##### Dataset entries #####

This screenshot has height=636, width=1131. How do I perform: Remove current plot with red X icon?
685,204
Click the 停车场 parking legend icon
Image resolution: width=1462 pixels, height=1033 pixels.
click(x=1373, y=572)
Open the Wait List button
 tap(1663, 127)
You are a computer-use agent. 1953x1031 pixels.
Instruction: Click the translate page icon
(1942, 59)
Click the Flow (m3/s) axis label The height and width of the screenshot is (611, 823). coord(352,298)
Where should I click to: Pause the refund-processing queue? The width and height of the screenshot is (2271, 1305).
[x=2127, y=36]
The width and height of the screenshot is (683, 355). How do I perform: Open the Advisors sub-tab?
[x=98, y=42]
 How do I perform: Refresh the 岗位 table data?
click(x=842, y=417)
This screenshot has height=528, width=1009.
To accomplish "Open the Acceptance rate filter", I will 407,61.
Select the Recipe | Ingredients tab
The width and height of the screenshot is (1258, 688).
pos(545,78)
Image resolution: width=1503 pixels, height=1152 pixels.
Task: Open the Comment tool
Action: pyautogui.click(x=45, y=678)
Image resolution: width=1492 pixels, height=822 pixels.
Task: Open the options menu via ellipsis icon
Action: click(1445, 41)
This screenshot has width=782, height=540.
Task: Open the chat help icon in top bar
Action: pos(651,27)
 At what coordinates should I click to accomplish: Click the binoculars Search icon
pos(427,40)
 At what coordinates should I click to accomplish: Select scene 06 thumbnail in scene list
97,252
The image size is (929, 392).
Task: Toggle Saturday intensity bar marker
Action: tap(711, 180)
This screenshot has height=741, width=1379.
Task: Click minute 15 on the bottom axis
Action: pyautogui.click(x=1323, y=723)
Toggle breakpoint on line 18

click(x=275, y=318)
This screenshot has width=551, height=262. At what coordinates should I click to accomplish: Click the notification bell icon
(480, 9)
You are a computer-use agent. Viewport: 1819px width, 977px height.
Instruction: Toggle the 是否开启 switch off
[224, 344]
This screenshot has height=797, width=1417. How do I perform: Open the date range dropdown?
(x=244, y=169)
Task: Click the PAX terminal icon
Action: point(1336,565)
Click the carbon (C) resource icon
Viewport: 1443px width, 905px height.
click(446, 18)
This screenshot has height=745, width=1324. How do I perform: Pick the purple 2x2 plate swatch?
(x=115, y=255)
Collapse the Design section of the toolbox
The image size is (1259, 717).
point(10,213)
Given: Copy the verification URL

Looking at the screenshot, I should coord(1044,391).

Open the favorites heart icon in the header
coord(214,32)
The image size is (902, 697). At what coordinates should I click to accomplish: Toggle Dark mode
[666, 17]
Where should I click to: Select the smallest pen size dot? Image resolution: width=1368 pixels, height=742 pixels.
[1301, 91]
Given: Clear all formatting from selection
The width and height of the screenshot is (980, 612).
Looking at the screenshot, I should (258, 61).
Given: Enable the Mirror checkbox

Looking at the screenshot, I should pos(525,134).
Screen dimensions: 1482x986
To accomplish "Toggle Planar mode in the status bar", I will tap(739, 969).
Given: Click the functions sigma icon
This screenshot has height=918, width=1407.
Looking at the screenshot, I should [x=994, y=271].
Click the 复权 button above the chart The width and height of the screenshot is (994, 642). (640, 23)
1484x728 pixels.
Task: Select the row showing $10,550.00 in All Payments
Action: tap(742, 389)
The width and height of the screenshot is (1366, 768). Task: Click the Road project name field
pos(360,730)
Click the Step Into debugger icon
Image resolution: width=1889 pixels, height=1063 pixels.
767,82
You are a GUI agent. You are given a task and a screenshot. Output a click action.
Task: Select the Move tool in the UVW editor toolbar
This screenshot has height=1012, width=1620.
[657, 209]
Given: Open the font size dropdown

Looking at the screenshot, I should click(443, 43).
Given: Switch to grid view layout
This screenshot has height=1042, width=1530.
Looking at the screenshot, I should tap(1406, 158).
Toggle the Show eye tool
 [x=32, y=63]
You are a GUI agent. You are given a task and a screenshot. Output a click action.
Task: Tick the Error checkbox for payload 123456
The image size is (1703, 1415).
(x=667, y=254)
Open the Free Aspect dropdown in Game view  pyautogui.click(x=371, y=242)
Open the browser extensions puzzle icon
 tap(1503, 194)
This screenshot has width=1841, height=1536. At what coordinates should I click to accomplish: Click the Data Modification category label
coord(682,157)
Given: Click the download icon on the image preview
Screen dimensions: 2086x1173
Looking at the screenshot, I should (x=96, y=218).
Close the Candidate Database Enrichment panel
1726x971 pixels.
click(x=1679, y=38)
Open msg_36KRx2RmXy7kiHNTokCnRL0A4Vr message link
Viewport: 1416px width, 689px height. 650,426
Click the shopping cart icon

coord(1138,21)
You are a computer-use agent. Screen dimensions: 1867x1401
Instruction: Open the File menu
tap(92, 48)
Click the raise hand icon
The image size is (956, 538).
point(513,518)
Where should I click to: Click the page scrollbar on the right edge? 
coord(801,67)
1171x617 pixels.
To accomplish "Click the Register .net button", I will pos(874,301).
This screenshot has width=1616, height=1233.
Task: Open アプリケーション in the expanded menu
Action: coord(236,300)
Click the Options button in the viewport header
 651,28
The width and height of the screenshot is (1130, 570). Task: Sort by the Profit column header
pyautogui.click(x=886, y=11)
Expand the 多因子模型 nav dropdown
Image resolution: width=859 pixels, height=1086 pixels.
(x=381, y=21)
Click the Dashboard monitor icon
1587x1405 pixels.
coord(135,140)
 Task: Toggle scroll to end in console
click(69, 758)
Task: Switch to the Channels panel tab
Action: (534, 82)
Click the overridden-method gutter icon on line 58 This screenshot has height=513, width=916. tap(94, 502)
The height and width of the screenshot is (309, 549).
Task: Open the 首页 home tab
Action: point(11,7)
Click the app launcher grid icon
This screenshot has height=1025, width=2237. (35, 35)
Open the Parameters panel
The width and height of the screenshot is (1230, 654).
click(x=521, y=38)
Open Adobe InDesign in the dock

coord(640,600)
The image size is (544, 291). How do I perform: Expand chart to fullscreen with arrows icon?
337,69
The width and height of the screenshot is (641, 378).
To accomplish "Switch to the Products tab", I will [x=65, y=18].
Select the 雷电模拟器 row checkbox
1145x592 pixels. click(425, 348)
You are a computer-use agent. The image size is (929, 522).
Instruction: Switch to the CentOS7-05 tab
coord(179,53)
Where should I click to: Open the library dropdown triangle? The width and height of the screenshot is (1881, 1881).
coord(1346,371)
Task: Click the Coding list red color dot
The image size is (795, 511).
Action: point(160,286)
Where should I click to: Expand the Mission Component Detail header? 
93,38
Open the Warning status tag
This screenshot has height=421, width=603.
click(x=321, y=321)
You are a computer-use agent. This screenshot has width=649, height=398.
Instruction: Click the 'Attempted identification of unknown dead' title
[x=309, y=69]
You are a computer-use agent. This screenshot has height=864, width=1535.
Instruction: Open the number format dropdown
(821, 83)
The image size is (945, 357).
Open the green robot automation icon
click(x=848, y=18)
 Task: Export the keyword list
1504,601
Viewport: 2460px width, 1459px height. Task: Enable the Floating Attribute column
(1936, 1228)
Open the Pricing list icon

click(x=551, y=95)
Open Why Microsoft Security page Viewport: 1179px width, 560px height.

#####

Exercise
Each entry above has to be duplicated exactly as it stands.

Response to this exercise
This screenshot has height=636, width=1131. How do I perform: Remove current plot with red X icon?
685,204
Click the 停车场 parking legend icon
Image resolution: width=1462 pixels, height=1033 pixels.
click(x=1373, y=572)
Open the Wait List button
 tap(1663, 127)
You are a computer-use agent. 1953x1031 pixels.
Instruction: Click the translate page icon
(1942, 59)
Click the Flow (m3/s) axis label The height and width of the screenshot is (611, 823). coord(352,298)
Where should I click to: Pause the refund-processing queue? The width and height of the screenshot is (2271, 1305).
[x=2127, y=36]
The width and height of the screenshot is (683, 355). How do I perform: Open the Advisors sub-tab?
[x=98, y=42]
 How do I perform: Refresh the 岗位 table data?
click(x=842, y=417)
This screenshot has height=528, width=1009.
To accomplish "Open the Acceptance rate filter", I will 407,61.
Select the Recipe | Ingredients tab
The width and height of the screenshot is (1258, 688).
pos(545,78)
Image resolution: width=1503 pixels, height=1152 pixels.
Task: Open the Comment tool
Action: pyautogui.click(x=45, y=678)
Image resolution: width=1492 pixels, height=822 pixels.
Task: Open the options menu via ellipsis icon
Action: click(1445, 41)
This screenshot has width=782, height=540.
Task: Open the chat help icon in top bar
Action: pos(651,27)
 At what coordinates should I click to accomplish: Click the binoculars Search icon
pos(427,40)
 At what coordinates should I click to accomplish: Select scene 06 thumbnail in scene list
97,252
The image size is (929, 392).
Task: Toggle Saturday intensity bar marker
Action: tap(711, 180)
This screenshot has height=741, width=1379.
Task: Click minute 15 on the bottom axis
Action: pyautogui.click(x=1323, y=723)
Toggle breakpoint on line 18

click(x=275, y=318)
This screenshot has width=551, height=262. At what coordinates should I click to accomplish: Click the notification bell icon
(480, 9)
You are a computer-use agent. Viewport: 1819px width, 977px height.
Instruction: Toggle the 是否开启 switch off
[224, 344]
This screenshot has height=797, width=1417. How do I perform: Open the date range dropdown?
(x=244, y=169)
Task: Click the PAX terminal icon
Action: point(1336,565)
Click the carbon (C) resource icon
Viewport: 1443px width, 905px height.
click(446, 18)
This screenshot has height=745, width=1324. How do I perform: Pick the purple 2x2 plate swatch?
(x=115, y=255)
Collapse the Design section of the toolbox
The image size is (1259, 717).
point(10,213)
Given: Copy the verification URL

Looking at the screenshot, I should coord(1044,391).

Open the favorites heart icon in the header
coord(214,32)
The image size is (902, 697). At what coordinates should I click to accomplish: Toggle Dark mode
[666, 17]
Where should I click to: Select the smallest pen size dot? Image resolution: width=1368 pixels, height=742 pixels.
[1301, 91]
Given: Clear all formatting from selection
The width and height of the screenshot is (980, 612).
Looking at the screenshot, I should (258, 61).
Given: Enable the Mirror checkbox

Looking at the screenshot, I should pos(525,134).
Screen dimensions: 1482x986
To accomplish "Toggle Planar mode in the status bar", I will tap(739, 969).
Given: Click the functions sigma icon
This screenshot has height=918, width=1407.
Looking at the screenshot, I should [x=994, y=271].
Click the 复权 button above the chart The width and height of the screenshot is (994, 642). (640, 23)
1484x728 pixels.
Task: Select the row showing $10,550.00 in All Payments
Action: tap(742, 389)
The width and height of the screenshot is (1366, 768). Task: Click the Road project name field
pos(360,730)
Click the Step Into debugger icon
Image resolution: width=1889 pixels, height=1063 pixels.
767,82
You are a GUI agent. You are given a task and a screenshot. Output a click action.
Task: Select the Move tool in the UVW editor toolbar
This screenshot has height=1012, width=1620.
[657, 209]
Given: Open the font size dropdown

Looking at the screenshot, I should click(443, 43).
Given: Switch to grid view layout
This screenshot has height=1042, width=1530.
Looking at the screenshot, I should tap(1406, 158).
Toggle the Show eye tool
 [x=32, y=63]
You are a GUI agent. You are given a task and a screenshot. Output a click action.
Task: Tick the Error checkbox for payload 123456
The image size is (1703, 1415).
(x=667, y=254)
Open the Free Aspect dropdown in Game view  pyautogui.click(x=371, y=242)
Open the browser extensions puzzle icon
 tap(1503, 194)
This screenshot has width=1841, height=1536. At what coordinates should I click to accomplish: Click the Data Modification category label
coord(682,157)
Given: Click the download icon on the image preview
Screen dimensions: 2086x1173
Looking at the screenshot, I should (x=96, y=218).
Close the Candidate Database Enrichment panel
1726x971 pixels.
click(x=1679, y=38)
Open msg_36KRx2RmXy7kiHNTokCnRL0A4Vr message link
Viewport: 1416px width, 689px height. 650,426
Click the shopping cart icon

coord(1138,21)
You are a computer-use agent. Screen dimensions: 1867x1401
Instruction: Open the File menu
tap(92, 48)
Click the raise hand icon
The image size is (956, 538).
point(513,518)
Where should I click to: Click the page scrollbar on the right edge? 
coord(801,67)
1171x617 pixels.
To accomplish "Click the Register .net button", I will pos(874,301).
This screenshot has width=1616, height=1233.
Task: Open アプリケーション in the expanded menu
Action: coord(236,300)
Click the Options button in the viewport header
 651,28
The width and height of the screenshot is (1130, 570). Task: Sort by the Profit column header
pyautogui.click(x=886, y=11)
Expand the 多因子模型 nav dropdown
Image resolution: width=859 pixels, height=1086 pixels.
(x=381, y=21)
Click the Dashboard monitor icon
1587x1405 pixels.
coord(135,140)
 Task: Toggle scroll to end in console
click(69, 758)
Task: Switch to the Channels panel tab
Action: (534, 82)
Click the overridden-method gutter icon on line 58 This screenshot has height=513, width=916. tap(94, 502)
The height and width of the screenshot is (309, 549).
Task: Open the 首页 home tab
Action: point(11,7)
Click the app launcher grid icon
This screenshot has height=1025, width=2237. (35, 35)
Open the Parameters panel
The width and height of the screenshot is (1230, 654).
click(x=521, y=38)
Open Adobe InDesign in the dock

coord(640,600)
The image size is (544, 291). How do I perform: Expand chart to fullscreen with arrows icon?
337,69
The width and height of the screenshot is (641, 378).
To accomplish "Switch to the Products tab", I will [x=65, y=18].
Select the 雷电模拟器 row checkbox
1145x592 pixels. click(425, 348)
You are a computer-use agent. The image size is (929, 522).
Instruction: Switch to the CentOS7-05 tab
coord(179,53)
Where should I click to: Open the library dropdown triangle? The width and height of the screenshot is (1881, 1881).
coord(1346,371)
Task: Click the Coding list red color dot
The image size is (795, 511).
Action: point(160,286)
Where should I click to: Expand the Mission Component Detail header? 
93,38
Open the Warning status tag
This screenshot has height=421, width=603.
click(x=321, y=321)
You are a computer-use agent. This screenshot has width=649, height=398.
Instruction: Click the 'Attempted identification of unknown dead' title
[x=309, y=69]
You are a computer-use agent. This screenshot has height=864, width=1535.
Instruction: Open the number format dropdown
(821, 83)
The image size is (945, 357).
Open the green robot automation icon
click(x=848, y=18)
 Task: Export the keyword list
1504,601
Viewport: 2460px width, 1459px height. Task: Enable the Floating Attribute column
(1936, 1228)
Open the Pricing list icon

click(x=551, y=95)
Open Why Microsoft Security page Viewport: 1179px width, 560px height.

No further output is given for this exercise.